I couldn’t believe what I was reading. Well, let me correct that. Truth be told, I could believe it for the simple reason that I’ve seen and heard it before. . . perhaps not in such a straightforward manner. I spotted the anonymous post on one of the Facebook youth ministry groups that I visit from time-to-time. Here’s what the poster anonymously wrote as a request to the group of youth ministry peers. . .
I would like to get a master’s degree. But (and don’t laugh) I’m not a fan of school. I don’t like to write, take tests, too busy to read a ton etc. But would love to have that next degree. So is there a degree program that’s. . .
A. Easy
B. Affordable
C. A helpful piece of paper and a little bit of learning.
I couldn’t help myself. I had to respond. The question not only offered evidence of the trend to the path of least resistance when it comes to theological education, but to how the lack of a good education can so easily lead to a youth ministry marked by mis-leading kids. If we are not eagerly teachable ourselves, how will we know what it is we should be teaching our kids?

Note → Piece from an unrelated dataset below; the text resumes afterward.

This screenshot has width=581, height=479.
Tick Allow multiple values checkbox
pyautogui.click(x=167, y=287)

We live in a day-and-age where if we are not careful, even the most careful among us could wind up leaning more into the cultural narrative than the biblical narrative as we teach. We could wind up teaching half-truths as whole-truths. . . with half-truths being even more dangerous than a complete lie. This reality is always on my mind as it relates to the larger youth ministry world, but first and foremost for me, myself, and I. I find Matthew 18:6 to be one of the most important and frightening verses in all of Scripture. Jesus says, “Whoever receives on such child in my name receives me, but whoever causes one of these little ones who believe in me to sin, it would be better for him to have a great millstone fasted around his neck and to be drowned in the depth of the sea.” One path to faithful teaching and preaching to children and teens is the pursuit of solid theological education. . . which is the hard, grueling, and joy-filled work of going deeper into the Scripture and the truths of God’s Word so that they might, in turn, be faithfully taught. This is the kind of education that I believe should be a combination of both the formal and the ongoing.

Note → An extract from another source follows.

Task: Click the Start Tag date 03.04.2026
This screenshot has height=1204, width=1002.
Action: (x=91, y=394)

I recently ran across a very powerful reflection on the role of preaching/teaching correctly which was written by S.M. Hutchens, the senior editor and longtime writer for Touchstone magazine. Like Matthew 18:6, it causes me to pause and enter into a time of self-reflection. If you are a youth worker or pastor, I hope you will take some time to consider Hutchens’ words in this current cultural moment. . .
“I have always been acutely aware of what a fearful responsibility it is to speak the Word of God to a congregation, and what awful penalties await those who dare to go into the pulpit with the intention of delivering the best of sermons from their own flatus, without full regard for what they have been called there to do and the responsibility they have for not taking the name of the Lord in vain —for not blasphemously representing God by making him say what he doesn’t, which is one of blasphemy’s many forms, done by every preacher who is carried away by vanity in the sacramental act of composition.

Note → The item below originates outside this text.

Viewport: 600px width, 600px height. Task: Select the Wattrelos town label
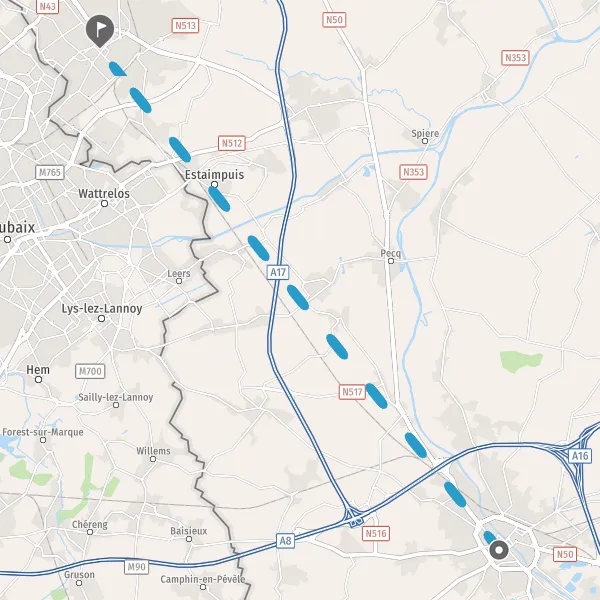pos(104,194)
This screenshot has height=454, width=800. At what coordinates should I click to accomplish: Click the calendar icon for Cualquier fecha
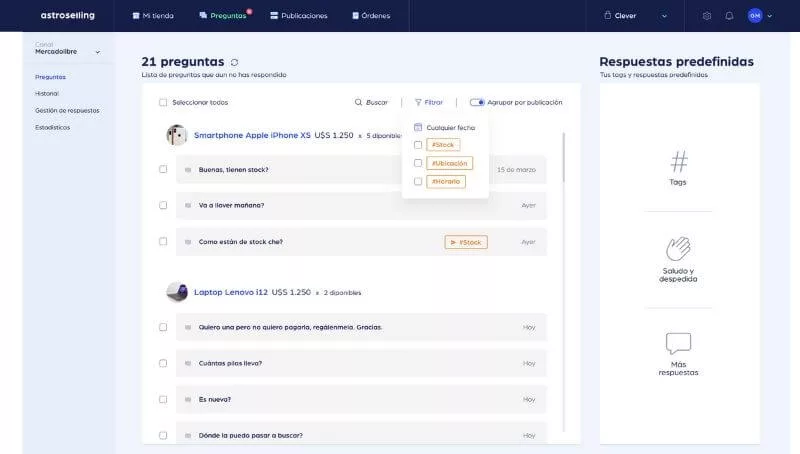(418, 127)
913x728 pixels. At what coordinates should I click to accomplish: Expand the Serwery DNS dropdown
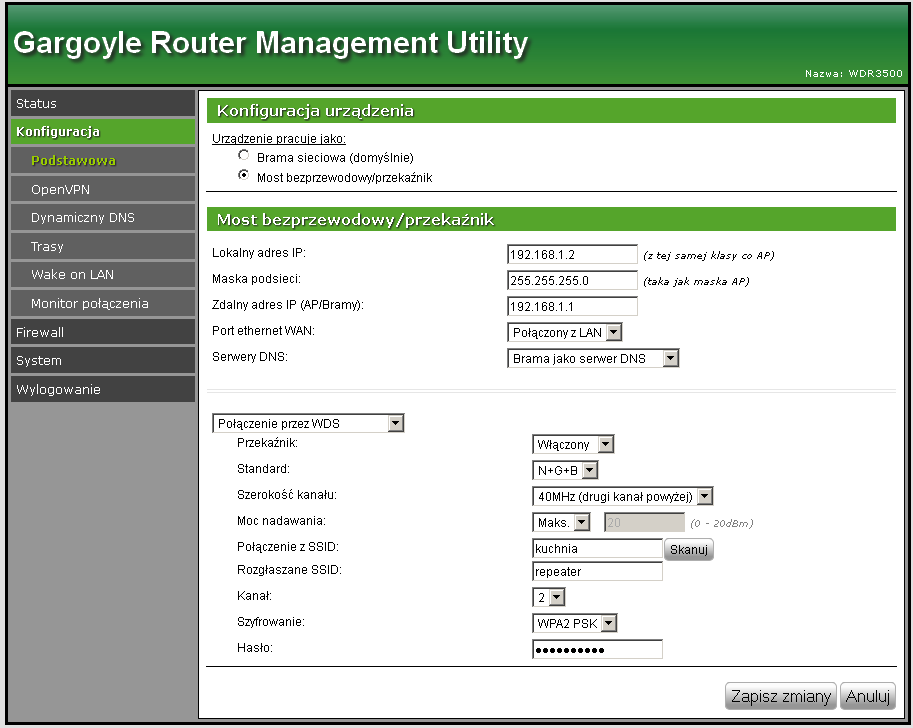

Who would stand on the Day of Judgment before the Living God to hear him say, ‘You were charged, and knew it, with speaking my saving Word to my people, and you gave them the New York Times, the opinions of your favorite writers, most of whom are now in hell, the guardians of the Broad Way that leads there, the idols of your religious and cultural tribes, and particularly what would make you look polite, learned, and acceptable to your audience, and amalgams of all that which were your own best considered opinions, and which I never said, nor even thought of saying. What I gave you to say when I called you to preach was my Word, as sharp as a two-edged sword, which warns the sinner from his ways, purifies as with fire what it touches, and does not return to me empty. Your sermons were, in fact, nothing more than the breaking of the Commandment not to use my holy Name in an empty and useless way. Now, given this, you fool who did this for forty years and did not repent, and cultivated a name among other fools for being a good preacher, what should I do with you?'”
And so to myself and to my youth working friends. . . “Do your best to present yourself to God as one approved, who has no need to be ashamed, rightly handling the word of truth” (2 Timothy 2:15).